The United States is among the 147 countries and parties that have ratified the agreement but President Donald Trump has voiced concerns that the deal signed by the previous US administration could harm the US economy.
"We believe that it would be important for the US not to leave the Paris agreement," Guterres said in response to a question following his address at New York University.
"But even if the government decides to leave the Paris agreement, it's very important for US society as a whole -- the cities, the states, the companies, the businesses -- to remain engaged."
"It is very clear that governments aren't everything."
At a summit meeting of the G7 group of leading economies over the weekend, Trump refused to join the other six leaders in pledging to implement the Paris accord and said he would announce the US position this week.
Guterres said the United Nations was engaged with the US administration and Congress to try to convince them to abide by the agreement.
His appeal suggested that if the United States, the world's biggest carbon emitter after China, were to quit the deal, the onus would be on other key players like China, India and the European Union to do more to fight global warming.
The Paris agreement's commitment to curb carbon emissions and limit temperature rise to well below 2 degrees Celsius and as close as possible to 1.5 degrees "do not nearly go far enough," he said.
"So we must do our utmost to increase ambition and action until we can bend the emissions curve and slow down global warming," he said.
Betting on the green economy
Describing the agreement as a "remarkable moment in the history of humankind," the UN chief stressed that private corporations including oil and gas companies were not awaiting government policy and joining the green economy.
"Some may seek to portray the response to climate change as a fundamental threat to the economy," said Guterres. "Yet what we are witnessing in these early years of a systemic response is the opposite."
"Those who fail to bet on the green economy will be living in a grey future," he warned.
"On the other hand, those who embrace green technologies will set the gold standard for economic leadership in the 21st century."

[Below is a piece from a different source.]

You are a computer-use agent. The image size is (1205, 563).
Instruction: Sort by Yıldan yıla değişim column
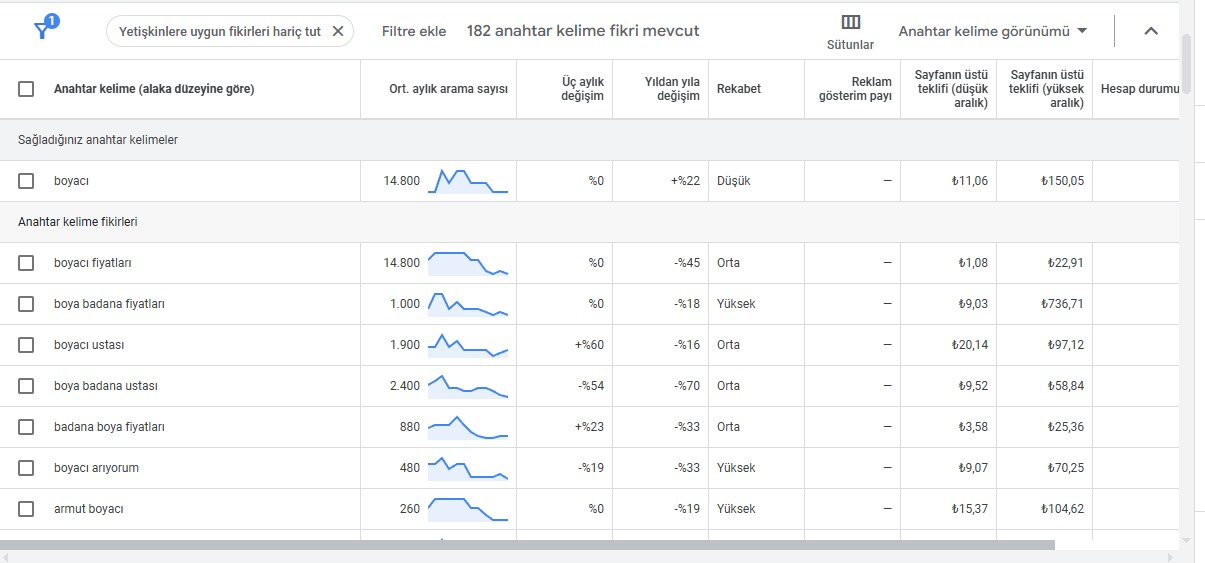tap(672, 89)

Guterres pointed to growth in the clean energy sector, saying solar power grew 50 percent last year and that more new jobs were being created in renewable energy than in oil and gas.
He argued that climate action was a sound security policy, warning of mass displacement from natural disasters or from refugees whose lands become unlivable.
The UN chief vowed to mobilize governments, the energy industry, investors and civil society to "raise the bar on climate action."
As a first step, Guterres said he would press for ratification of an agreement reached last year on phasing out hydrofluorocarbons (HFCs), a major source of greenhouse gas emissions.
Guterres announced plans for a summit in 2019 to review progress in implementing the Paris agreement.